Abstract

The efficacy and safety of Cefetamet pivoxil in the treatment of community-acquired pneumonia in children were assessed in an open, randomised, comparative multicentre study in which 260 children (in- and outpatients) with either bacterial pneumonia (n = 170) or bronchopneumonia (n = 90) were enrolled. Cefetamet pivoxil, an oral third generation Cephalosporin, was administered to 85 children at a dosage of 10 mg/kg twice daily, the recommended therapeutic dosage, and to 94 children at a dosage of 20 mg/kg twice daily. Cefaclor was administered to 81 children at a dosage of 10 mg/kg three times daily. The duration of treatment was 7 days. Assessments were performed on days 0, 3, 7 and 14 after initiation of treatment. Clinical signs and symptoms began to improve soon after the start of treatment, and continued to improve in all 3 treatment groups.
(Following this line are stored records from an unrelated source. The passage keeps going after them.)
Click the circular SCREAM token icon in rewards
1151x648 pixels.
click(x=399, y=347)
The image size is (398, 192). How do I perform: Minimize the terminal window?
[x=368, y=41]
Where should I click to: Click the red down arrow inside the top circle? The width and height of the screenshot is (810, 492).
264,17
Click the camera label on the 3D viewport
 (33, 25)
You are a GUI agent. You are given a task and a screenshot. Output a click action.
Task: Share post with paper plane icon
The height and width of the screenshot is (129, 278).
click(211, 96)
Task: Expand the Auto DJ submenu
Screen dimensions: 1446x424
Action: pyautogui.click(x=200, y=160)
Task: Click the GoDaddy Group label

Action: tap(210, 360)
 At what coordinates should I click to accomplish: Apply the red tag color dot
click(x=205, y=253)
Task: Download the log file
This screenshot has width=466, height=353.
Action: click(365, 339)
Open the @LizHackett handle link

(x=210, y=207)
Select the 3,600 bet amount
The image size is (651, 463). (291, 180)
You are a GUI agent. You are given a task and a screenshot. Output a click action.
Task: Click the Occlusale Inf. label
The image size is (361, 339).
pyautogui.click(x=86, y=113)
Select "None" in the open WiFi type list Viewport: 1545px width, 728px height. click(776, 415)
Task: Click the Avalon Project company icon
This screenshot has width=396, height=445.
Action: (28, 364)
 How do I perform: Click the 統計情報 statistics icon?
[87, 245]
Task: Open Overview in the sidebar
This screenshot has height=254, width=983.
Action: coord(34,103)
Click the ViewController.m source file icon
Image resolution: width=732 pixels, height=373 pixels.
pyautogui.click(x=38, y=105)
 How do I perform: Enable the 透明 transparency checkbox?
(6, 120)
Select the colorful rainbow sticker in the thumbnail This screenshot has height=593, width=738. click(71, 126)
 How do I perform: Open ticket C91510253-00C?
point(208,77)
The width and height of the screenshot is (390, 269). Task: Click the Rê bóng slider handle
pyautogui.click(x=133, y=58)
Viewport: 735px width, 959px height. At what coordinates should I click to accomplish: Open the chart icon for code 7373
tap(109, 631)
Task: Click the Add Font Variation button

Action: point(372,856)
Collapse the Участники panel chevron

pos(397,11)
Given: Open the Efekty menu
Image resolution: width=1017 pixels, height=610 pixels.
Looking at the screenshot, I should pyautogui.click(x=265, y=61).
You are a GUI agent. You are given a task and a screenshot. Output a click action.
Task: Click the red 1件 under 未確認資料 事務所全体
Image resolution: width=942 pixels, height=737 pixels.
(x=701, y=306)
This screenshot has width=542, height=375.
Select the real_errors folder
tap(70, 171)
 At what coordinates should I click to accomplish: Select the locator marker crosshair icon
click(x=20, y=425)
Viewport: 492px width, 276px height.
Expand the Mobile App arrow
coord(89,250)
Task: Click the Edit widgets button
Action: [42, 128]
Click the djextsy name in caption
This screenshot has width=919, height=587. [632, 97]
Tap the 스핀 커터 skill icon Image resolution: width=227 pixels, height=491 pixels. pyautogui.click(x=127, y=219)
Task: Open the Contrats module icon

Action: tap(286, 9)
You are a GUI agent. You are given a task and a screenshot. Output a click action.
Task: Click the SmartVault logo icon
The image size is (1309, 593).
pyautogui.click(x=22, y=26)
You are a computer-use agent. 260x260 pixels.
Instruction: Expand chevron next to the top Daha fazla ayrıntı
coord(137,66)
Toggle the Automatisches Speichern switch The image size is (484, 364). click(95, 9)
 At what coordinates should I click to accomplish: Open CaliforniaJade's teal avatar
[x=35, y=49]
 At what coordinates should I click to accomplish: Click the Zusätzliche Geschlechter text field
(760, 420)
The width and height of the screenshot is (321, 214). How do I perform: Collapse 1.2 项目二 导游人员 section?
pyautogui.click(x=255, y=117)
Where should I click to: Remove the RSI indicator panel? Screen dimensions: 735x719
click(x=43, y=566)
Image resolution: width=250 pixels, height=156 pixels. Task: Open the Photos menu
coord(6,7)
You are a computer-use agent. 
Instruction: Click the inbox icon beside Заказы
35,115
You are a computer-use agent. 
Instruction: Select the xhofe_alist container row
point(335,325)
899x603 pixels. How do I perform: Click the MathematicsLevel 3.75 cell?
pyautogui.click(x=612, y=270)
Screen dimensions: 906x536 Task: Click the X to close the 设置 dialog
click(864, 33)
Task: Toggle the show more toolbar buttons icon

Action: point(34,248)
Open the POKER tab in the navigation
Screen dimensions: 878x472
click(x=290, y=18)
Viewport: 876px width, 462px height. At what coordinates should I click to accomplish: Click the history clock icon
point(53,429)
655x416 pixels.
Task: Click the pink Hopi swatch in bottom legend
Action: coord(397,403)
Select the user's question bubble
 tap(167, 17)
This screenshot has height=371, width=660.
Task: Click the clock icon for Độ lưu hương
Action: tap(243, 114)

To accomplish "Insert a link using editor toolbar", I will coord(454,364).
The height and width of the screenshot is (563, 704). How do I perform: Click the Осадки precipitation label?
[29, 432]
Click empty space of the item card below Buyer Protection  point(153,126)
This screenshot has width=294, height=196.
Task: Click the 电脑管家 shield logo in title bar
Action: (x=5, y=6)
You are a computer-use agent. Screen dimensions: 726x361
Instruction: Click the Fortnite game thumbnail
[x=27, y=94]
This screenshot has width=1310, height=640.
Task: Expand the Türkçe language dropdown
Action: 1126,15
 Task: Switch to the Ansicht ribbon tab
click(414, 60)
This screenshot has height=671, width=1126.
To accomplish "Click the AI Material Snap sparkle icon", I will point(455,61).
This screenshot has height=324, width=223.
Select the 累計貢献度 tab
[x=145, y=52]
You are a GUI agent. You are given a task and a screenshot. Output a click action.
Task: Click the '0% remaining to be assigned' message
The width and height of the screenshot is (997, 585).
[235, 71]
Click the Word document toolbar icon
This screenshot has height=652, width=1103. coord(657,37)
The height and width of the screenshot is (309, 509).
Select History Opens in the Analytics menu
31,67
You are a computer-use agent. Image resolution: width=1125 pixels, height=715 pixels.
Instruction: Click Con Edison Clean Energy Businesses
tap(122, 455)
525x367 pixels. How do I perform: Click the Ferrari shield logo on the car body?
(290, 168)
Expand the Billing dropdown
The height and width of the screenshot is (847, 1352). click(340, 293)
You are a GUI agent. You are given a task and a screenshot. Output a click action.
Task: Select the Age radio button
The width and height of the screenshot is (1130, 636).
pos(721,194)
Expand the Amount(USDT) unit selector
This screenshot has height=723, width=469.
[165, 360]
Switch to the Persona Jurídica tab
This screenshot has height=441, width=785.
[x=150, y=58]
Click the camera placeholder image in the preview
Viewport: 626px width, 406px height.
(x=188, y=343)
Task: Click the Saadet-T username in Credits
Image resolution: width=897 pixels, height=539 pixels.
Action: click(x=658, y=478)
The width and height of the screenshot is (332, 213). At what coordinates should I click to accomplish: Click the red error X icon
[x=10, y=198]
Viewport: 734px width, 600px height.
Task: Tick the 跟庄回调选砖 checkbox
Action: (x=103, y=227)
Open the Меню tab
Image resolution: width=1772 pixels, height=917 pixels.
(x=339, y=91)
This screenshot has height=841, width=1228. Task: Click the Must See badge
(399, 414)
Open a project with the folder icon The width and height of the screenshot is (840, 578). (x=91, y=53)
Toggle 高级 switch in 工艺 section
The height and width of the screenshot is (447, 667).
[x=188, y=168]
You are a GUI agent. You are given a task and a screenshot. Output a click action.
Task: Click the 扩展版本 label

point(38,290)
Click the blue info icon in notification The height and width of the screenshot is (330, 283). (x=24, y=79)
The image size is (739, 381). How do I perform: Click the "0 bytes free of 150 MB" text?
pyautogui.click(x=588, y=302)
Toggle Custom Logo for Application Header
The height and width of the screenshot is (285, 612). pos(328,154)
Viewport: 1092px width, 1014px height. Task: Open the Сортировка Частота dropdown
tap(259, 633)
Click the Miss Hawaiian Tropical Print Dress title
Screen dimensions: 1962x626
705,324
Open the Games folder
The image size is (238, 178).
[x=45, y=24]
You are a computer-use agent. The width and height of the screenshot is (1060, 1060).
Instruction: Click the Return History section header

The therapeutic outcome was considered successful in 80 of the 81 assessable patients receiving Cefetamet pivoxil 10 mg/kg twice daily (98.8%), in 79 of the 81 assessable patients receiving Cefetamet pivoxil 20 mg/kg twice daily (97.6%), and in 71 of the 75 assessable patients receiving Cefaclor 10 mg/kg three times daily (94.7%). The differences in outcome between the 3 groups were not statistically significant. Adverse events were of gastrointestinal origin (mainly diarrhoea, nausea, and/or vomiting), and occurred with similar frequencies in the groups treated with Cefetamet pivoxil 10 mg/kg twice daily and Cefaclor 10 mg/kg three times daily. Cefetamet pivoxil administered at the standard dosage of 10 mg/kg twice daily was effective and well tolerated in children with bacterial pneumonia or bronchopneumonia. The twice-daily Cefetamet pivoxil dose schedule compares favourably with the well-established Cefaclor 3-times-daily regimen and may result in improved compliance.